▸ Requirement:
Answer each question using the discussion thread below.
(a) In which browsers does Nick report that window.onresize = new Function("sifw()"); works?
(b) What is the sifw function meant to do?
(c) What is an XML parser allowed to remove before building the parse tree?

▸ Reading passage:
┌──

There is no need to create a new function object every time the page is
resized, you just want to run the existing function:

window.onresize = sifw;
 
N

Nick Wedd

RobG said:
Start by validating your page, you have 34 errors, many serious (a DIV
element inside a HEAD and others inside A elements).

The DIV inside the HEAD has gone, that was a bodge made unnecessary by
web.dev's advice, which I have taken. Thank you, web.dev.

I have also rearranged things so that there is no longer a DIV element
inside an A element. Thank you for this advice.

Thank you for recommending this. I shall run this page, and others,
through the validator.
You also have:


The language attribute is deprecated, type is required:

<script type="text/javascript">

Ok, thank you, I have made that change.
Do not use HTML comment delimiters inside script tags, they peform no
useful function and are potentially harmful.

They _do_ perform a useful function (I am sure you know what it is), and
they seem to do no harm. But I accept that if someone looks at this
page with a browser that knows nothing about javascript, they aren't
going to have any joy anyway.
There is no need to create a new function object every time the page is
resized, you just want to run the existing function:

window.onresize = sifw;

This sounds like good advice. However,
window.onresize = new Function("sifw()");
works with Mozilla 1.6, Opera 6, IE6, and Firefox 1.0.7, while
window.onresize = sifw;
fails to work with any of these browsers, and moreover generates an
error message with IE6.

I have uploaded a new version of
http://www.files.maproom.org/00/12/q/w.html
incorporating various improvements, thanks to you and to web.dev;
also a version
http://www.files.maproom.org/00/12/q/ww.html
which incorporates your suggestion of using
window.onresize = sifw;
The sifw function is meant to cause the iframe panels, with German and
English text, to resize when the browser window is resized.

Nick
 
T

Thomas 'PointedEars' Lahn

Nick said:
[...] RobG [...] writes
Do not use HTML comment delimiters inside script tags, they peform no
useful function and are potentially harmful.

They _do_ perform a useful function (I am sure you know what it is),

They do not. There is no compliant HTML UA out there that is allowed to
interpret the content of the `script' element as text (introduced in HTML
3.2, previous HTML versions being obsoleted and control about HTML passed
on to W3C by RFC2854 [June 2000]) , especially not within the `head'
element where _no_ text node is allowed to result in visible display.
and they seem to do no harm.

There is no standard or reference on how to parse such code in HTML.
Examples in the Specification are informative, not normative.

There is no standard or reference on how to parse such code in any
ECMAScript conforming implementation as `<', `!' and `--' are operators.
Strictly, it leads to a script SyntaxError if the parser correctly
considers the `script' element's content as CDATA that is _not_ to be
parsed (except of looking for the CDATA-closing ETAGO delimiter `</'.)

In XHTML, it is potentially harmful as that is an XML application. An XML
parser is allowed to remove all comments before building the parse tree.
<script ...><!-- ... --></script> results in <script .../>, an empty
`script' element. Calls to functions supposed-to-be declared in that
`script' element would result in a ReferenceError as they would not be
declared at all.

See also
But I accept that if someone looks at this page with a browser that
knows nothing about javascript, they aren't going to have any joy
anyway.

That is not the issue. The support, i.e. the ability of parsers to
recognize the `script' element and to ignore it altogether with its
content if the required script support is not present, especially
not to display it within the `head' element, is the issue. That
support can be considered present nowadays while the opposite (that
those delimiters are either overlooked by the markup parser or the
script engine) cannot be considered present.
This sounds like good advice. However,
window.onresize = new Function("sifw()");
works with Mozilla 1.6, Opera 6, IE6, and Firefox 1.0.7, while
window.onresize = sifw;
fails to work with any of these browsers, and moreover generates an
error message with IE6.

Syntactically, it does not. If it does, there is something wrong the
Function object referred to. What is wrong, probably tells the error
message you do not really tell about.

└──

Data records
┌──

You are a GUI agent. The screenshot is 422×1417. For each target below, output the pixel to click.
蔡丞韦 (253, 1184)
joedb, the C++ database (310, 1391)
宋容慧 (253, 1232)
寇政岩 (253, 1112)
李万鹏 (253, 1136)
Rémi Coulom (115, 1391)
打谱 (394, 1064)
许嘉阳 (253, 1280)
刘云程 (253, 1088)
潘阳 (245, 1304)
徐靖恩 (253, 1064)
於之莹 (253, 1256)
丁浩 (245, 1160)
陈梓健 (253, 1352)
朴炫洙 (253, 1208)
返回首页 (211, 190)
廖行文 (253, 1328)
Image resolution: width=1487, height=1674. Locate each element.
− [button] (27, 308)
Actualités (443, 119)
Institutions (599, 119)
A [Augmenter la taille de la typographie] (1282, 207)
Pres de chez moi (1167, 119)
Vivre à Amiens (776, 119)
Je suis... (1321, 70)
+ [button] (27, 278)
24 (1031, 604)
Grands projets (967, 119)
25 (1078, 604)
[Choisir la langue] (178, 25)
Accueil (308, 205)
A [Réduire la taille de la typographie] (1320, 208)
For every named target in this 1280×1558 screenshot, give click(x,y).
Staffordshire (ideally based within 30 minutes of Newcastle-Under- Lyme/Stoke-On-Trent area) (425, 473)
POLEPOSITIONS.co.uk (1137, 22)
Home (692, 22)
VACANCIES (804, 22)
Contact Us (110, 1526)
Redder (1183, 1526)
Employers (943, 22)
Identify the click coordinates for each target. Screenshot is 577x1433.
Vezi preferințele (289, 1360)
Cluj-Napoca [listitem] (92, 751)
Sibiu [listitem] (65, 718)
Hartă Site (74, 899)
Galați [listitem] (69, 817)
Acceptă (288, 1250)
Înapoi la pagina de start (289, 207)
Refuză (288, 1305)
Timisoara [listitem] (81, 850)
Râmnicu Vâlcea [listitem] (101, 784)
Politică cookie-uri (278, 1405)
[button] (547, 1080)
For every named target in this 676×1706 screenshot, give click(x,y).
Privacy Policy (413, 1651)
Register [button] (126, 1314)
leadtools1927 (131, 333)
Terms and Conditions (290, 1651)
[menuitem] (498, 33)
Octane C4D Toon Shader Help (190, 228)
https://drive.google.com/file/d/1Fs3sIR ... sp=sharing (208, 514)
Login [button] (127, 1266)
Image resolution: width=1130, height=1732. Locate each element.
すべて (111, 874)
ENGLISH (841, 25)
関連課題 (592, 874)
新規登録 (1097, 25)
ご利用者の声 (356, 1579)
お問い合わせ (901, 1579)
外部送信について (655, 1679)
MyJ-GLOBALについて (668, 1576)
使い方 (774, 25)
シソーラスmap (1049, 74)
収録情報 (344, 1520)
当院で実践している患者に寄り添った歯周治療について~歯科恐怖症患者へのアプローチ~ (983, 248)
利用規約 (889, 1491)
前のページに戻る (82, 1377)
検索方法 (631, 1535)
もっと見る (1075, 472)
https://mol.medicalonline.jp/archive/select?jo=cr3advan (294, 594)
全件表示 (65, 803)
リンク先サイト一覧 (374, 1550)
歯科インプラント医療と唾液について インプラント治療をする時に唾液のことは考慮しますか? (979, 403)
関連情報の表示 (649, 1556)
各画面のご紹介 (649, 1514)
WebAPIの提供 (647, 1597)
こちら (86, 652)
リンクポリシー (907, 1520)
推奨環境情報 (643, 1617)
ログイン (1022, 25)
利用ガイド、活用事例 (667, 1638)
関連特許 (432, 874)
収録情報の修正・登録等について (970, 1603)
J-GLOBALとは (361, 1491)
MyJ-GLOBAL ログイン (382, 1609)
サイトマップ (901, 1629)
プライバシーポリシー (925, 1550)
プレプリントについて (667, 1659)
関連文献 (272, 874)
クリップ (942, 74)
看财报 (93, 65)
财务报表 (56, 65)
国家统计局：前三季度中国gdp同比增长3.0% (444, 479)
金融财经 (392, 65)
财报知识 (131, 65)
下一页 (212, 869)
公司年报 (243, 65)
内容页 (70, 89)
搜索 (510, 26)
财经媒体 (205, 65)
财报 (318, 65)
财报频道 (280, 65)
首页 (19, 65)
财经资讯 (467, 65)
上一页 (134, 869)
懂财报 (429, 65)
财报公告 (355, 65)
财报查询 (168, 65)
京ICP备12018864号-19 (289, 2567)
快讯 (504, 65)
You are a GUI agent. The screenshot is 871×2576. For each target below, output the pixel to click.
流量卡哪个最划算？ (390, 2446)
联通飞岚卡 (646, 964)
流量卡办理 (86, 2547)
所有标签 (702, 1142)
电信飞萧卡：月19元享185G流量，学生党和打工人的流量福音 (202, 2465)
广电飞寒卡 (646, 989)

└──

▸ Result of this task:
(a) Mozilla 1.6, Opera 6, IE6, and Firefox 1.0.7.
(b) It is meant to cause the iframe panels, with German and English text, to resize when the browser window is resized.
(c) All comments.